Designs on the Greater Good
Saeri Cho Dobson, associate professor of graphic design, lives by a simple motto: practice what you teach and design with a higher purpose in mind. Since beginning her teaching journey at LMU over a decade ago, the celebrated graphic designer’s pursuit of justice and moral responsibility through art has become a hallmark of her classes in the top-ranked LMU College of Communication and Fine Arts.
“When I went to design school, it was all about how to make your art commercial, how to sell, sell, sell,” Dobson, who came to America as an international student from South Korea, said. “So I fell in love with LMU’s commitment to social change and the promotion of justice. I think it’s important to make your work meaningful to others in some way and hopefully bring about positive change.”
Thus far, one of her proudest contributions to the university has been a class she created, “ART 395: Design Entrepreneurship.” It is an interdisciplinary course where design and business students collaborate to develop marketable products that serve a community in need.

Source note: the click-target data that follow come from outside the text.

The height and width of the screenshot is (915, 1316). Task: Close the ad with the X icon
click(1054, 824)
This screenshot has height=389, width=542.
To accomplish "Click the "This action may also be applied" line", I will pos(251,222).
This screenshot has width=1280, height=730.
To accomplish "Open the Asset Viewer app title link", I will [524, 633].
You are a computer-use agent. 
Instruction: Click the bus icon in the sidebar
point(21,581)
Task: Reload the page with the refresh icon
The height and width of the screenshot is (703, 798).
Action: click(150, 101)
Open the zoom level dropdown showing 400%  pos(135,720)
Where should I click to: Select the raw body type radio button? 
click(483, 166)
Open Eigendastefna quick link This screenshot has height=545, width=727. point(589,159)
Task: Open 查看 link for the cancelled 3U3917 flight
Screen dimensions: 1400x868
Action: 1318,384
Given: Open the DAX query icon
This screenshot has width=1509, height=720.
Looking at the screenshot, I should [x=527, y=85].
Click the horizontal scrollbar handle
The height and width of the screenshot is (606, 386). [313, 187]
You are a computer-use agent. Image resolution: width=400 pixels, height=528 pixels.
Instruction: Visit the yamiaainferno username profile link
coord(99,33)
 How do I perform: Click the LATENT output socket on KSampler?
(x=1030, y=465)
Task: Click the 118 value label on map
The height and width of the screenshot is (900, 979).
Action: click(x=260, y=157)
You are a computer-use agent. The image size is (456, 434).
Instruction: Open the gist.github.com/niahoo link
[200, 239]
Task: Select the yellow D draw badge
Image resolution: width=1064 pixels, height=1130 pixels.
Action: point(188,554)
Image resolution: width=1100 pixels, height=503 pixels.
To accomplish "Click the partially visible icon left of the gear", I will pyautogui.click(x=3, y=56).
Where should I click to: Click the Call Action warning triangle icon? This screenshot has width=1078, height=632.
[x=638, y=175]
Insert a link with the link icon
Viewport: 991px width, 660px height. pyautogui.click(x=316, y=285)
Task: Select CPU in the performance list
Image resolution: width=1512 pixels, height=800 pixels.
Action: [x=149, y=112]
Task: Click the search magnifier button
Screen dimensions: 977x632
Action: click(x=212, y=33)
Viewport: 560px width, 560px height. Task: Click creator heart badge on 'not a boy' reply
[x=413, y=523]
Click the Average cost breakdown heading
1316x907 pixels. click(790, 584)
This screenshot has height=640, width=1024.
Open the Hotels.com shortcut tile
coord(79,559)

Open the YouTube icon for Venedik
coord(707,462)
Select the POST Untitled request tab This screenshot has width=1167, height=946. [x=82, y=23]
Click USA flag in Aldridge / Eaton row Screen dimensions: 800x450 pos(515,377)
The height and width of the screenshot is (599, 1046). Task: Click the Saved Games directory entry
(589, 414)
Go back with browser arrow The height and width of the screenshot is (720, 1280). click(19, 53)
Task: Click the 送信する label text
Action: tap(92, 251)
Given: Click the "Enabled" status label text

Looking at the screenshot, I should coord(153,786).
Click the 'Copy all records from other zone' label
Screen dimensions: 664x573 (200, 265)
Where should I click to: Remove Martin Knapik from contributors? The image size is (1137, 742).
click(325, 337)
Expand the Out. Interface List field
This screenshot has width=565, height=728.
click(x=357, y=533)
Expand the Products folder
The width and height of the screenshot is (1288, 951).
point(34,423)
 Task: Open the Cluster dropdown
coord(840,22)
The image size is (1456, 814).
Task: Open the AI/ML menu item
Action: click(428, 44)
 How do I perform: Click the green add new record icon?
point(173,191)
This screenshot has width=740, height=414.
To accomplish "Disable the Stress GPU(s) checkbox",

One cohort of her students developed an eye-catching product called “Sweet Saviors,” glucose strips for diabetic children to put on their tongues when they need a spike in their glucose levels. The product removes the guesswork that parents with diabetic children often grapple with when dealing with glucose substitutes.
Dobson added that the design entrepreneurship class is conducted in partnership with the LMU Center for Service and Action and several different nonprofits in Los Angeles. For example, a group of Dobson’s students collaborated with the Lamp Community in downtown Los Angeles, which offers art and music programs for homeless people. Her students’ project also included the design of a portable, solar-powered cell phone charger for the homeless who aren’t always welcomed in coffee shops and private establishments.
“It excites me to see my students solving problems through graphic design,” Dobson said.
Dobson recently received a City of LA (COLA) Artists-in-Residence Grant, from the Department of Cultural Affairs in Los Angeles. The residency program allows artists to provide community-based, participatory projects in self-selected non-arts venues throughout the city to gather, connect and inspire audiences with little exposure to the arts.
As an Artist in Residence, Dobson hosted four intensive art workshops and weekly art and design activities for adults with intellectual disabilities. In addition, an exhibition showcased her student’s year-long art and design projects.
“This grant enlightened me with the joy of discovery and the gift of teaching individuals with disabilities,” Dobson said.
Outside of the classroom Dobson runs her own company, “Hope by SaeRi,” which makes one-of-a-kind tote bags. Each bag sold raises awareness and funds to help support the poverty-stricken girls of Bangladesh, who are denied a proper education and often expected to marry by the age of thirteen. Partnered with the non-profit “Speak Up for the Poor,” Dobson’s company is currently raising money to build education centers and dormitories for displaced young women and provide books and educational supplies for young girls at risk in Bangladesh. Since launching in 2010, “Hope by SaeRi” now serves 526 girls in 18 villages, with plans to expand to Cambodia, India, and Thailand in the future.
Dobson earned a bachelor of fine arts in Communication Design from the Parsons School of Design at The New School in New York City and later graduated with her master of fine arts in Communications and New Media Design from the Art Center College of Design in Pasadena, California.